[Begin Reading text]
Re: [PATCH net-next v2] net: ctnetlink: support filtering by zone

From: Felix Huettner
Date: Fri Feb 02 2024 - 07:24:24 EST


On Fri, Feb 02, 2024 at 12:12:03PM +0100, Pablo Neira Ayuso wrote:
> On Fri, Feb 02, 2024 at 12:04:35PM +0100, Ilya Maximets wrote:
> > On 12/22/23 13:01, Pablo Neira Ayuso wrote:
> > > On Mon, Nov 27, 2023 at 11:49:16AM +0000, Felix Huettner wrote:
> > >> conntrack zones are heavily used by tools like openvswitch to run
> > >> multiple virtual "routers" on a single machine. In this context each
> > >> conntrack zone matches to a single router, thereby preventing
> > >> overlapping IPs from becoming issues.
> > >> In these systems it is common to operate on all conntrack entries of a
> > >> given zone, e.g. to delete them when a router is deleted. Previously this
> > >> required these tools to dump the full conntrack table and filter out the
> > >> relevant entries in userspace potentially causing performance issues.
> > >>
> > >> To do this we reuse the existing CTA_ZONE attribute. This was previous
> > >> parsed but not used during dump and flush requests. Now if CTA_ZONE is
> > >> set we filter these operations based on the provided zone.
[End Reading text]
▸ Complete the following
1 - For each statement about the ctnetlink patch message, answer yes or no and quote the words of the message that decide it. (a) Tools such as openvswitch make heavy use of conntrack zones. (b) The patch adds a new attribute for giving the zone. (c) Before the patch, tools had to dump the full conntrack table.
2 - Duplicate a passage of the ctnetlink patch message word for word, starting at the words "Re: [PATCH net-next" and stopping after "from becoming issues.".
3 - Go on with the ctnetlink patch message from the point where it stops.
The lines that follow come from a different source.
[Begin Provided data]
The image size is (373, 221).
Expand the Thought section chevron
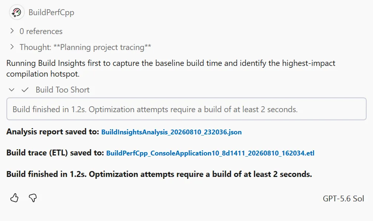tap(12, 47)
[End Provided data]
▸ Final results
1 -
(a) Yes: "heavily used by tools like openvswitch"
(b) No: "we reuse the existing CTA_ZONE attribute"
(c) Yes: "required these tools to dump the full conntrack table"

2 -
Re: [PATCH net-next v2] net: ctnetlink: support filtering by zone

From: Felix Huettner
Date: Fri Feb 02 2024 - 07:24:24 EST


On Fri, Feb 02, 2024 at 12:12:03PM +0100, Pablo Neira Ayuso wrote:
> On Fri, Feb 02, 2024 at 12:04:35PM +0100, Ilya Maximets wrote:
> > On 12/22/23 13:01, Pablo Neira Ayuso wrote:
> > > On Mon, Nov 27, 2023 at 11:49:16AM +0000, Felix Huettner wrote:
> > >> conntrack zones are heavily used by tools like openvswitch to run
> > >> multiple virtual "routers" on a single machine. In this context each
> > >> conntrack zone matches to a single router, thereby preventing
> > >> overlapping IPs from becoming issues.

3 -
> > >> However this means that users that previously passed CTA_ZONE will
> > >> experience a difference in functionality.
> > >>
> > >> Alternatively CTA_FILTER could have been used for the same
> > >> functionality. However it is not yet supported during flush requests and
> > >> is only available when using AF_INET or AF_INET6.
> > >
> > > For the record, this is applied to nf-next.
> >
> > Hi, Felix and Pablo.
> >
> > I was looking through the code and the following part is bothering me:
> >
> > diff --git a/net/netfilter/nf_conntrack_netlink.c b/net/netfilter/nf_conntrack_netlink.c
> > index fb0ae15e96df..4e9133f61251 100644
> > --- a/net/netfilter/nf_conntrack_netlink.c
> > +++ b/net/netfilter/nf_conntrack_netlink.c
> > @@ -1148,6 +1149,10 @@ static int ctnetlink_filter_match(struct nf_conn *ct, void *data)
> > if (filter->family && nf_ct_l3num(ct) != filter->family)
> > goto ignore_entry;
> >
> > + if (filter->zone.id != NF_CT_DEFAULT_ZONE_ID &&
> > + !nf_ct_zone_equal_any(ct, &filter->zone))
> > + goto ignore_entry;
> > +
> > if (filter->orig_flags) {
> > tuple = nf_ct_tuple(ct, IP_CT_DIR_ORIGINAL);
> > if (!ctnetlink_filter_match_tuple(&filter->orig, tuple,
> >
> > If I'm reading that right, the default zone is always flushed, even if the
> > user requested to flush a different zone. I.e. the entry is never ignored
> > for a default zone. Is that correct or am I reading that wrong?
> >
> > If my observation is correct, then I don't think this functionality can
> > actually be used by applications as it does something unexpected.
>
> This needs a fix, the NF_CT_DEFAULT_ZONE_ID is used as a marker to
> indicate if the filtering by zone needs to happen or not.
>
> I'd suggest to add a boolean flag that specifies that zone filtering
> is set on.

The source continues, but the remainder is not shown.